Friday 15 April 2016

Just dotty about totty

Here’s a test.  Are you a dad?  Do you have a daughter?  Do you have a pet name for your daughter?  Is that name Totty? I thought not.  What about other fathers’ daughters?

There are, of course, other  soubriquets with which to address an assistant editor of a national magazine: slag; slut; whore; darling; sweetie; and dear to name a few.  Where in that spectrum of familiarity totty falls is open to debate.  What should not be open to debate is that the best way of addressing someone with whom you have a solely professional connection is by their name.
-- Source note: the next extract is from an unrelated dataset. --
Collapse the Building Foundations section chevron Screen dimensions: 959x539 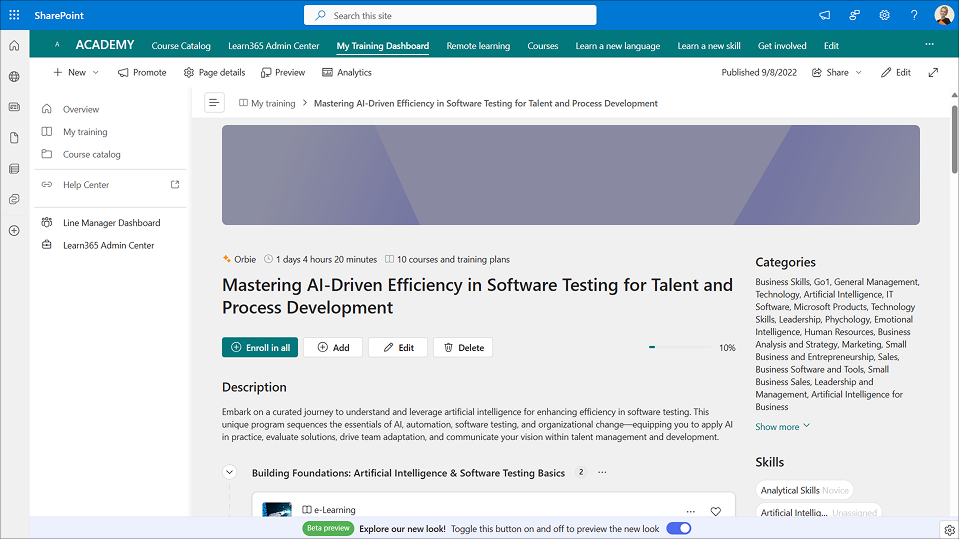(229, 473)
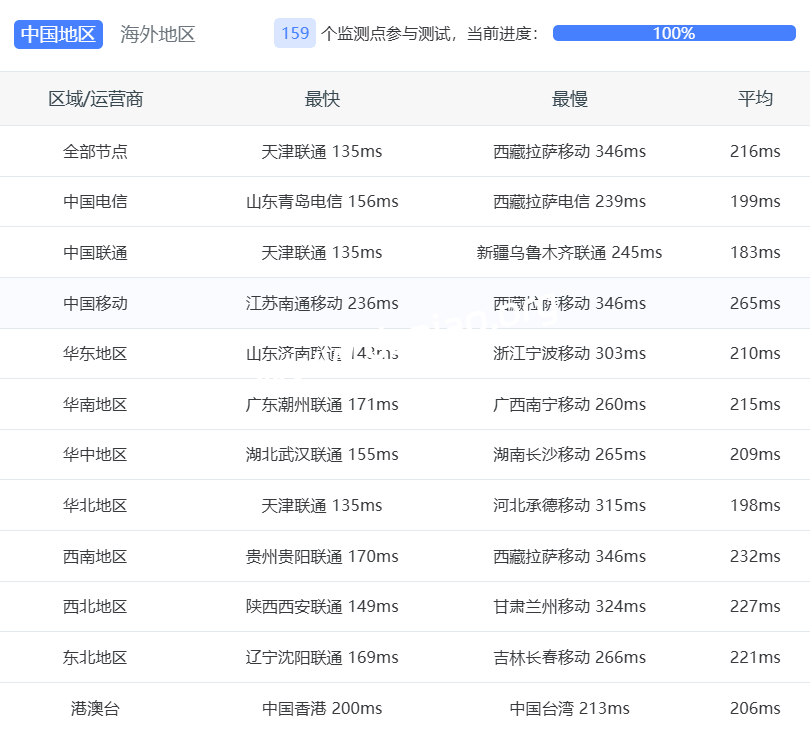The width and height of the screenshot is (810, 737).
Task: Click the 平均 column header
Action: [755, 99]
Colonel Bob Stewart DSO MP is 66 and a Conservative politician.  Isabel Hardman is 29 and assistant editor of The Spectator and a columnist for The Daily Telegraph.  Miss Hardman reports on Twitter that on 11 April his opening gambit to her at an event was: ‘I want to talk to the totty.’ She did not name Mr Stewart but complained to the Whips and apparently an apology was forthcoming.  It was not long however before his name was reported prompting a storm of commentary with Gaby Hinsliff deploring his conduct in The Guardian and Isabel Oakeshott in The Daily Mail deploring hers.
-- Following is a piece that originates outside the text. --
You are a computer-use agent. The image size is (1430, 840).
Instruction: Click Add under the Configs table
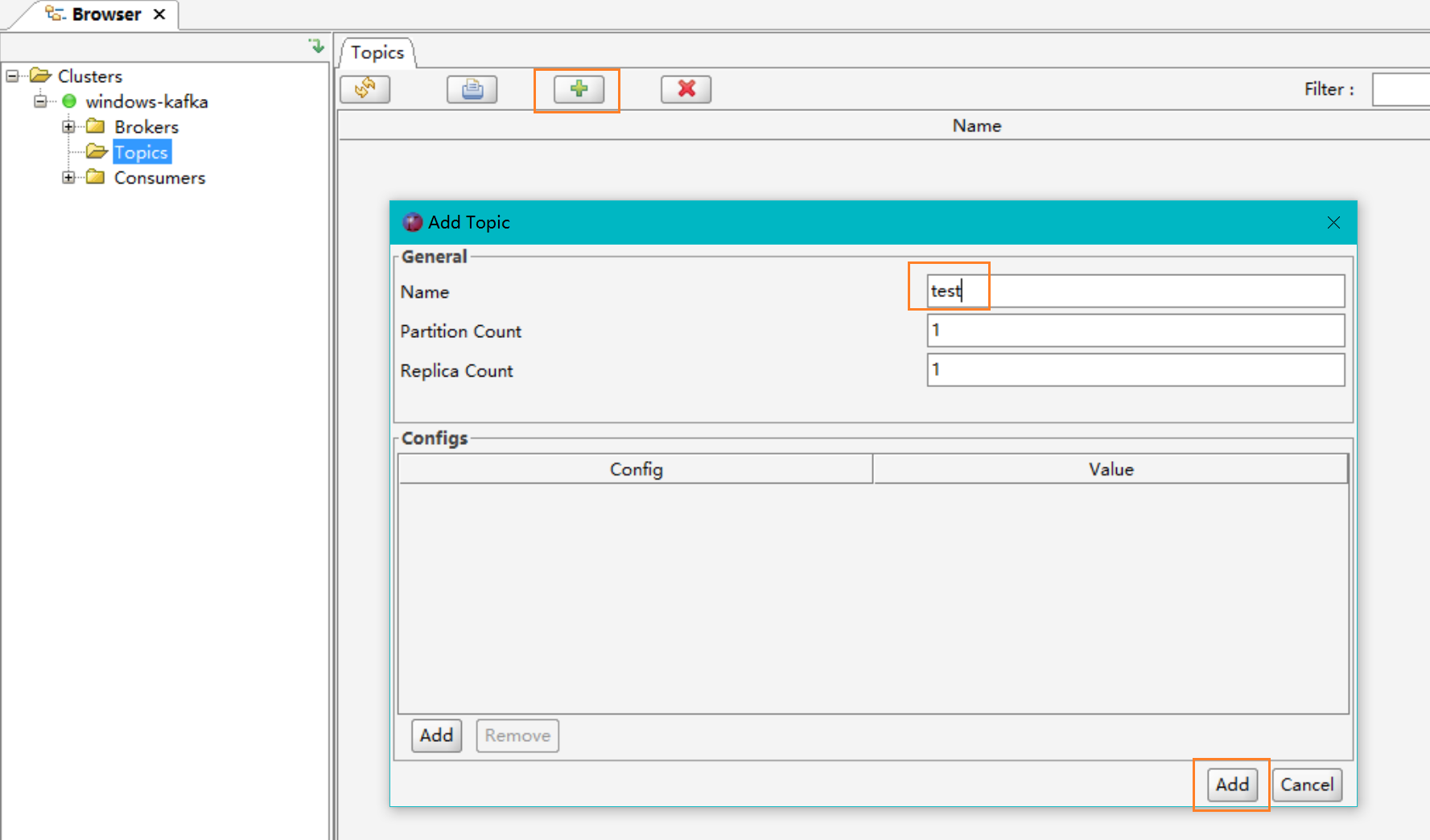[436, 735]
Here’s another test.  The Queen; Margaret Thatcher; Theresa May; Samantha Cameron; and his commanding officer’s wife.  Which of these women do you think Mr Stewart would call totty to their face?

It is very easy to dismiss this as a generational thing; clumsy flirtation meeting stony ground or just frigid humourlessness.  It is easy because that is what society has always done.  But just because something has always happened does not make it right.

I remember when I was a pupil shadowing a barrister from Doughty Street Chambers in the Court of Appeal.  Returning in a taxi from the Royal Courts of Justice with his phenomenally clever legal researcher the cabbie pulled up with a cheery: ‘There you are young lady’.  This elicited the immediate response: ‘Thank you very much middle aged man’.  He was not being rude.  She was not being rude.  She was simply pointing out that if he was going to comment on her age she would comment on his.

For that reason some, with Miss Oakeshott prominent amongst them, feel that the better way for Miss Hardman to have handled the situation would have been with a witty retort and put down.  But not all people, men and women included, are confident meeting graceless condescension with a verbal stiletto or oral head butt.

I recently undertook training to become a pupil supervisor and was astonished in how many different ways it was possible to communicate the warning: Don’t have sex with your pupil.  Frankly it is embarrassing that such explicit advice needs to be imparted in the 21st century but some people are completely oblivious to professional boundaries and the spectacular imbalance of power that prevails between pupil and supervisor.  This applies as much in politics as it does in law.

In the final analysis, for me, Mr Stewart’s salutation is a simple example of bad manners and that is not conduct becoming an officer and a gentleman.